**Provided data**.

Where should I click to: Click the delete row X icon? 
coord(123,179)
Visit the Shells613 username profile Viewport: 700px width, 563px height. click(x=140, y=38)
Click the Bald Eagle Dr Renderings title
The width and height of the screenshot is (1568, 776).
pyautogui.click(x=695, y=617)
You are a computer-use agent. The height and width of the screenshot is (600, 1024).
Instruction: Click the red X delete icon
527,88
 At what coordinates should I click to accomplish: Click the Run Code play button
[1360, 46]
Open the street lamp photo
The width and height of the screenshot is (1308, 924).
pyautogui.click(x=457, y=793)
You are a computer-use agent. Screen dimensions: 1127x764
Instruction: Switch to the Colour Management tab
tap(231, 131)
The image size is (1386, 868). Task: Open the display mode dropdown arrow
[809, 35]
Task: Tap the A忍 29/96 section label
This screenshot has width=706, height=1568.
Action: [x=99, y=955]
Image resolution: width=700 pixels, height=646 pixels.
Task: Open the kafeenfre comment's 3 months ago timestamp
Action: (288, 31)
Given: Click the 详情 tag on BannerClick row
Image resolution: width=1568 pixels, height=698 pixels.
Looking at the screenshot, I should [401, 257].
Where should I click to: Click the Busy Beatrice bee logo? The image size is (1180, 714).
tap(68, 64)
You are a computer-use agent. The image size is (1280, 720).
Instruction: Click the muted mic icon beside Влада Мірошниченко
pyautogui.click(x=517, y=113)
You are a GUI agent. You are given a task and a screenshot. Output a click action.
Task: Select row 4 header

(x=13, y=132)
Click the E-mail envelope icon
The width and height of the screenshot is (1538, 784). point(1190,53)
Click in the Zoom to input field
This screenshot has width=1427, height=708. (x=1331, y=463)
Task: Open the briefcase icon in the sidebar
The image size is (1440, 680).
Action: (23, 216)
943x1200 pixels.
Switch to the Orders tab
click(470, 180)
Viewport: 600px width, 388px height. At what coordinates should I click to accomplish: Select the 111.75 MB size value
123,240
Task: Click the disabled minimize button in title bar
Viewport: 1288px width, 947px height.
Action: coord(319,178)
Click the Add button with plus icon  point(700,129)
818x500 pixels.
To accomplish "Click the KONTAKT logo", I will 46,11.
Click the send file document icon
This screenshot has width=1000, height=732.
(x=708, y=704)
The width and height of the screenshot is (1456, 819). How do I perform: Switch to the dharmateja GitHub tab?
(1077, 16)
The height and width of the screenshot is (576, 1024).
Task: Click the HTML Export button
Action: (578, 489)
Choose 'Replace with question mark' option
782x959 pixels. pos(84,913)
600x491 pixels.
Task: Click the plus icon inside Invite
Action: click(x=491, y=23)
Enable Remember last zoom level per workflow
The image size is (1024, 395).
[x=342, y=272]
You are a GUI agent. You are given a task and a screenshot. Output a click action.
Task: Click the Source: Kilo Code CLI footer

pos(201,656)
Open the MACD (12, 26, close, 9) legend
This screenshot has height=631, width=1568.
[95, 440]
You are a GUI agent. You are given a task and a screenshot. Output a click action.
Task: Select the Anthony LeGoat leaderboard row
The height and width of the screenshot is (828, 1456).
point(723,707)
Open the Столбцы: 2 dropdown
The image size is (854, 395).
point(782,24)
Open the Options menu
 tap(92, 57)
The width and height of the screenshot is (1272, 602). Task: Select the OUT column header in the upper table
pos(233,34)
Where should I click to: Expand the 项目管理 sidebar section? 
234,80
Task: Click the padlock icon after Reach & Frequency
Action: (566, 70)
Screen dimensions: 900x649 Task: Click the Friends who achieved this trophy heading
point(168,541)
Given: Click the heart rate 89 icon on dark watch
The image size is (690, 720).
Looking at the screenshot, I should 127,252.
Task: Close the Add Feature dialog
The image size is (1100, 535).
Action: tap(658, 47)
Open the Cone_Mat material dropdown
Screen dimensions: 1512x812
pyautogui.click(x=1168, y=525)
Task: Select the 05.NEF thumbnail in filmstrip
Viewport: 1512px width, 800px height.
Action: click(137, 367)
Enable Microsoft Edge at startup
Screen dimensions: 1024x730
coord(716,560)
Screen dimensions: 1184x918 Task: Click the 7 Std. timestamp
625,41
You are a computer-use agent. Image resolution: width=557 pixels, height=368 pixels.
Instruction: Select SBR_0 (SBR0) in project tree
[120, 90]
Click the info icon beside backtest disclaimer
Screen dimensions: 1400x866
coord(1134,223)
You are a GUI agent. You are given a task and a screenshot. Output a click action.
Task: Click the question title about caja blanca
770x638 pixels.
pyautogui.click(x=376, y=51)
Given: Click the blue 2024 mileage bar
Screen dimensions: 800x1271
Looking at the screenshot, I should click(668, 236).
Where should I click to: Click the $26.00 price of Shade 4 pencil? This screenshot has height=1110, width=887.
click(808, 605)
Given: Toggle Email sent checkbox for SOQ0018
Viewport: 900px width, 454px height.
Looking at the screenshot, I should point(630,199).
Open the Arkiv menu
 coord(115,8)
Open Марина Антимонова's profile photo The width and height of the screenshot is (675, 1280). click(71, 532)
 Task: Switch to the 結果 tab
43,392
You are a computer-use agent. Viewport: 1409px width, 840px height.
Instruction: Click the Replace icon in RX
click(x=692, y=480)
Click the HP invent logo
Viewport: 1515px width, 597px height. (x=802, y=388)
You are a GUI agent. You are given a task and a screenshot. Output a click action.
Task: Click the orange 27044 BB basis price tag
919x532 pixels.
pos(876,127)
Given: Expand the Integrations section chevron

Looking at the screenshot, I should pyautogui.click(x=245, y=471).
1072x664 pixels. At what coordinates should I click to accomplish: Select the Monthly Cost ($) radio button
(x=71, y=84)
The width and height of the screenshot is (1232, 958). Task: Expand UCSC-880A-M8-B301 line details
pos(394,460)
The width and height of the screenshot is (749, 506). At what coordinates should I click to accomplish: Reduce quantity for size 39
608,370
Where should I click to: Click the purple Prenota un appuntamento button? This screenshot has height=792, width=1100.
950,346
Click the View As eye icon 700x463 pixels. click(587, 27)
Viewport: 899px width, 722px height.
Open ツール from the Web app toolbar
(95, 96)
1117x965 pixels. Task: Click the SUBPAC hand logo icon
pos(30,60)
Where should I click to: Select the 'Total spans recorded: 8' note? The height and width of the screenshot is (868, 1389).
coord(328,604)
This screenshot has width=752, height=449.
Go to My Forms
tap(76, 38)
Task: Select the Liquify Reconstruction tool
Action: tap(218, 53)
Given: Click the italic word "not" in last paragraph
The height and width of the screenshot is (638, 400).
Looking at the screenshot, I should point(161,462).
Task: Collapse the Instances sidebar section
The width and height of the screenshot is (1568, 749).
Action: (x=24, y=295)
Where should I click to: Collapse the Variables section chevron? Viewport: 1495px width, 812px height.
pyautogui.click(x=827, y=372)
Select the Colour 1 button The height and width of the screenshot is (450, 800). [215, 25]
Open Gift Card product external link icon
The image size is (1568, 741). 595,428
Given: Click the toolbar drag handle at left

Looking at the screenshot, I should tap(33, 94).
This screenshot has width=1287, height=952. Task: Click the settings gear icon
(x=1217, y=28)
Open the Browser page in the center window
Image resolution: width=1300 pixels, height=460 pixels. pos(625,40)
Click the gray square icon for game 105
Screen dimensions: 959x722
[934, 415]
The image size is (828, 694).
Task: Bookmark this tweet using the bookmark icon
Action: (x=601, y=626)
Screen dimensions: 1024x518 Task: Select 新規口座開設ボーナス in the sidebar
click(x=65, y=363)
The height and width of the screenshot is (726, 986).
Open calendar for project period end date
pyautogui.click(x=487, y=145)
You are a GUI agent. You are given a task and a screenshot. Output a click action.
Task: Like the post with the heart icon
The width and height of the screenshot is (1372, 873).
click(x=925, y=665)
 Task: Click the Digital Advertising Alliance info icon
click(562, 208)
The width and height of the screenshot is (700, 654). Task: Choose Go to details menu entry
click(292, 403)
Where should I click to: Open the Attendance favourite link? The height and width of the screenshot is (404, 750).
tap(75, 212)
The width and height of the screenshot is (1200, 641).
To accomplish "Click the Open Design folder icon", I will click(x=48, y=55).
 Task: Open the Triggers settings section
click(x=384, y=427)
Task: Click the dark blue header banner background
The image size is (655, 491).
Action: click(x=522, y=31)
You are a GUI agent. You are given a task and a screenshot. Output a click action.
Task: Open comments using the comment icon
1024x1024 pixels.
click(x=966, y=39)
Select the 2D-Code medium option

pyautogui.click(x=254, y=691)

**What is needed**. Please count the lines in the listing above that contain the word "project", treating case as significant, and give only the number.

**Response to this exercise**. 2